確かに、「英語学習のハードルを下げる」という一定の効果はあるかもしれませんが、「グロービッシュで十分」という風潮は疑問です。グロービッシュは単なる通過点であり、到達点ではありません。
しかも、日向清人先生のBlog
では、「グロービッシュではネイティブには通じない」と指摘されています。![]()
英語はネイティブであれば誰でも話せるわけで、「英語を話せること」自体、大した付加価値はありません。このように言うと、「文法や発音は二の次で、アウトプットの内容が重要」などという人がいます。確かに、「内容が重要」というのは否定しようがないのですが、文法や発音がどうでも良いという点には賛成しかねます。
というか、文法・語法・発音といった形式面がある程度きっちりできていないと、そもそも、内容ある英語のアウトプット自体できないと思います。内容ある英語を明瞭にアウトプットするというのは、実はかなりの熟練が必要です。「形式より内容が重要」などとまことしやかに言う人がいますが、その人の英語力自体がかなり怪しくて、とても英語を使ってビジネスをしていると思えないケースが多いので、鵜呑みにするのは危険です。

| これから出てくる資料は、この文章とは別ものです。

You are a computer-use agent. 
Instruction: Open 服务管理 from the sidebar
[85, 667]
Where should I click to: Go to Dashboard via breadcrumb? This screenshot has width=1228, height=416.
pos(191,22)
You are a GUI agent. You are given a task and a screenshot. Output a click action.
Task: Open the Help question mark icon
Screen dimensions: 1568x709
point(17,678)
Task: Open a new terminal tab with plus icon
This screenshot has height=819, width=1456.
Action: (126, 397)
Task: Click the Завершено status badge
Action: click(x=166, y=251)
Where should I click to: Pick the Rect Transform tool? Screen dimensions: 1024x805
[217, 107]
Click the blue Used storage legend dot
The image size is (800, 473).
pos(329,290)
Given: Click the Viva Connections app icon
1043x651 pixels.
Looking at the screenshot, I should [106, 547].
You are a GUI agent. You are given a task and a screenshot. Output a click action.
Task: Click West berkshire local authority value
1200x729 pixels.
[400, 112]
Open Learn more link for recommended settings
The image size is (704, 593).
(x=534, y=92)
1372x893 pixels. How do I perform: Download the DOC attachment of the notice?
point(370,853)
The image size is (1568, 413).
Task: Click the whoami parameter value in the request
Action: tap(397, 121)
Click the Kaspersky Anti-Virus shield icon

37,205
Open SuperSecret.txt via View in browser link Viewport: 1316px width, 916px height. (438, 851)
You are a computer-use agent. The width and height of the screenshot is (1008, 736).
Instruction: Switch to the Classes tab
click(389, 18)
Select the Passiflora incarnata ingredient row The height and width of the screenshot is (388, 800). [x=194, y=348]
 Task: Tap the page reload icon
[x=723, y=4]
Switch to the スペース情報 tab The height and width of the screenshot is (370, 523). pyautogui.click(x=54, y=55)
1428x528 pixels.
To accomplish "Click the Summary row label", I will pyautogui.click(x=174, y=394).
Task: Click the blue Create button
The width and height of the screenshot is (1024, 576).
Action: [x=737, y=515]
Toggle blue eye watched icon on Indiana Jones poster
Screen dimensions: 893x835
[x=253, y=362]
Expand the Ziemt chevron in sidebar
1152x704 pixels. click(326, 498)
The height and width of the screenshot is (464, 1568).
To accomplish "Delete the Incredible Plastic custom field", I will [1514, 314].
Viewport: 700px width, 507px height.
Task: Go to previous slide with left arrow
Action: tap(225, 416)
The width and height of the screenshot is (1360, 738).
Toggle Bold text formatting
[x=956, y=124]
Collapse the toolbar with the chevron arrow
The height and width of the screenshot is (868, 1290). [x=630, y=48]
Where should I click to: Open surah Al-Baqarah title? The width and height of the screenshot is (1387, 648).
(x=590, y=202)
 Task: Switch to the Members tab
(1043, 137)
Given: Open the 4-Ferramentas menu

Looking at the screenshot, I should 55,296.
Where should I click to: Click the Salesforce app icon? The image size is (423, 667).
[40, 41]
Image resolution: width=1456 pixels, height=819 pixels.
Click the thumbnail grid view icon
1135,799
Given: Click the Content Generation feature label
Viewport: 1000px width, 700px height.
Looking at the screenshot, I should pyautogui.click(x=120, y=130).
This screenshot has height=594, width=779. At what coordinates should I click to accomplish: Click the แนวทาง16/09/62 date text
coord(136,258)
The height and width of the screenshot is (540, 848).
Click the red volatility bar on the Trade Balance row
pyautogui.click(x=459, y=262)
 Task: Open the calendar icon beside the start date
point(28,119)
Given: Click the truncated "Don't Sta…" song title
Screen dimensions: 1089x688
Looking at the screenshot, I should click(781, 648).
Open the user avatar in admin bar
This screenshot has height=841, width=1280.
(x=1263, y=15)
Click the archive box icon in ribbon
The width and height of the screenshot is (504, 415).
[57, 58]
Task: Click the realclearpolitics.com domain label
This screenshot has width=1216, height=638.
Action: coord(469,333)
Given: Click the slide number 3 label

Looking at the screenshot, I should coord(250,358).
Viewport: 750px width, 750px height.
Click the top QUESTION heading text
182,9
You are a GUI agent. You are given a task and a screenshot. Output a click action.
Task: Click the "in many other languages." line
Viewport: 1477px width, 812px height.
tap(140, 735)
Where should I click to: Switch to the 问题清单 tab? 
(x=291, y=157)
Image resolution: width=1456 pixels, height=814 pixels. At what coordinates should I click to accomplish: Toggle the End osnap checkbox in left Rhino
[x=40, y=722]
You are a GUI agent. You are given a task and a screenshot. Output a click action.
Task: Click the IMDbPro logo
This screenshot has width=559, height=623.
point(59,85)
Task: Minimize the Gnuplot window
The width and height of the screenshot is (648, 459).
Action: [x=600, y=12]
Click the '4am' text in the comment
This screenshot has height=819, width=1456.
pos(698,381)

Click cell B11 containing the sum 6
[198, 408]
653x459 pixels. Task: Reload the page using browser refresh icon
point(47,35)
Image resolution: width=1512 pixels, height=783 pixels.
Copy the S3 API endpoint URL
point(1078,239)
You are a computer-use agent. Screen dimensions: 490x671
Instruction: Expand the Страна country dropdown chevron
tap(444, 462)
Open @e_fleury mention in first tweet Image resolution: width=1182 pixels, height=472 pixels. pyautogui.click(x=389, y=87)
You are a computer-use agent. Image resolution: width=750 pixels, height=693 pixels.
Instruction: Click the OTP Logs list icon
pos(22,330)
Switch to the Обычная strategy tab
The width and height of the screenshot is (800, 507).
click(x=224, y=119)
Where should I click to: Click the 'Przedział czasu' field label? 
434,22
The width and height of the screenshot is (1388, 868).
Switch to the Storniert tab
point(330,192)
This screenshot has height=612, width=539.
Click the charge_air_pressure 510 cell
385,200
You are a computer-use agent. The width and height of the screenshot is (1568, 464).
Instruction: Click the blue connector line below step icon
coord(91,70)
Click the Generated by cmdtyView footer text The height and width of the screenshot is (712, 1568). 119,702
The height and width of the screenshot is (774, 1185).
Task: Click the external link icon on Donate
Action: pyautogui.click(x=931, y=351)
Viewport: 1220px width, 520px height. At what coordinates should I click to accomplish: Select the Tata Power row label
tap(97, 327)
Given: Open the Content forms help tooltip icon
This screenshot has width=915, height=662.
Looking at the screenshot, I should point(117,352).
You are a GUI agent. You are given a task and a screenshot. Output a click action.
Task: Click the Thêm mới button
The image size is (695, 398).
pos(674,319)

100歩譲って「内容面では素晴らしいが、形式面はかなり残念な英語」をアウトプットする人がいたとしましょう。このような人の場合、残念ながら、内容面の素晴らしい評価が形式面の杜撰さで大幅に割り引かれてしまうでしょう。その人本来の評価を得たいのなら形式面でも整った英語であるということが必須条件です。
特に、欧米人を含め、それ相応の人達とビジネスをしたいのなら、正統派の英語を身につけないと、信用されないでしょう。立場を変えれば、「滅茶苦茶な文法・語法でヘンテコリンな日本語を話す(欧米人の)ビジネスパーソンと、日本で一緒にビジネスする気になりますか?」ということになります。少なくとも私は勘弁して欲しいですね。
英語を身につけるための特別な才能は要りませんが、そこそこ正しいやり方で、長時間英語に触れるという地道な作業は欠かせません。ということで、やるからにはきちっとした英語を身につけるよう心がけるべき、というのが私の意見です。